What Is Planck’s Constant, and Why Does the Universe Depend on It? – HowStuffWorks


If you're a fan of the Netflix series "Stranger Things," you've seen the climatic season three scene, in which Dustin tries to cajole his brainy long-distance girlfriend Suzie over a ham radio connection into telling him the precise value of something called Planck's constant, which also happens to be the code to open a safe that contains the keys needed to close the gate to a malevolent alternative universe.

But before Suzie will recite the magic number, she exacts a high price: Dustin has to sing the theme song to the movie "The NeverEnding Story."

This may all have led you to wonder: What exactly is Planck's constant, anyway?

The constant devised in 1900 by a German physicist named Max Planck, who would win the 1918 Nobel Prize for his work is a crucial part of quantum mechanics, the branch of physics which deals with the tiny particles that make up matter and the forces involved in their interactions. From computer chips and solar panels to lasers, "it's the physics that explains how everything works."

Planck and other physicists in the late 1800s and early 1900s were trying to understand the difference between classical mechanics that is, the motion of bodies in the observable world around us, described by Sir Isaac Newton in the late 1600s and an invisible world of the ultrasmall, where energy behaves in some ways like a wave and in some ways like a particle, also known as a photon.

"In quantum mechanics, physics works different from our experiences in the macroscopic world," explains Stephan Schlamminger, a physicist for the National Institute of Standards and Technology, by email. As an explanation, he cites the example of a familiar harmonic oscillator, a child on a swing set.

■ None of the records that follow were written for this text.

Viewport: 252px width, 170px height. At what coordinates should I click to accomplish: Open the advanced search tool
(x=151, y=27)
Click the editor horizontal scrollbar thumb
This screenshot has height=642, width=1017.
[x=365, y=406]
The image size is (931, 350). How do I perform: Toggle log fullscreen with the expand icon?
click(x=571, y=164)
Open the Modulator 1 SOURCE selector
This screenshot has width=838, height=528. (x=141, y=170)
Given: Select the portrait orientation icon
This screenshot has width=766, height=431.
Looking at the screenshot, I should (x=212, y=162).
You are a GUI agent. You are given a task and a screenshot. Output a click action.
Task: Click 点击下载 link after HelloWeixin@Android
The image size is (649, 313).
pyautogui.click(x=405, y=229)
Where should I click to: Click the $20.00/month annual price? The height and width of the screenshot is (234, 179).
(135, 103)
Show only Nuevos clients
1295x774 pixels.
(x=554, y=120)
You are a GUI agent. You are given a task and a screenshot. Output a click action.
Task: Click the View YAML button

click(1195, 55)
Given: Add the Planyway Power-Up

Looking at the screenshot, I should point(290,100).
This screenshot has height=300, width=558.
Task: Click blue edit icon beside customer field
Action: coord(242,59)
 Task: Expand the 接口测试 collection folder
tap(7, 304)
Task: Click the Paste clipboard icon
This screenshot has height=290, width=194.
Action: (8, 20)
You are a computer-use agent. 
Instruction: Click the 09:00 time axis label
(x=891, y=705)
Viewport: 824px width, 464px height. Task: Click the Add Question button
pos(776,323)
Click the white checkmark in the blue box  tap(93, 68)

"In classical mechanics, the child can be at any amplitude (height) on the swing's path," Schlamminger says. "The energy that the system has is proportional to the square of the amplitude. Hence, the child can swing at any continuous range of energies from zero up to a certain point."

But when you get down to the level of quantum mechanics, things behave differently. "The amount of energy that an oscillator could have is discrete, like rungs on a ladder," Schlamminger says. "The energy levels are separated by h times f, where f is the frequency of the photon a particle of light an electron would release or absorb to go from one energy level to another."

In this 2016 video, another NIST physicist, Darine El Haddad, explains Planck's constant using the metaphor of putting sugar in coffee. "In classical mechanics, energy is continuous, meaning if I take my sugar dispenser, I can pour any amount of sugar into my coffee," she says. "Any amount of energy is OK."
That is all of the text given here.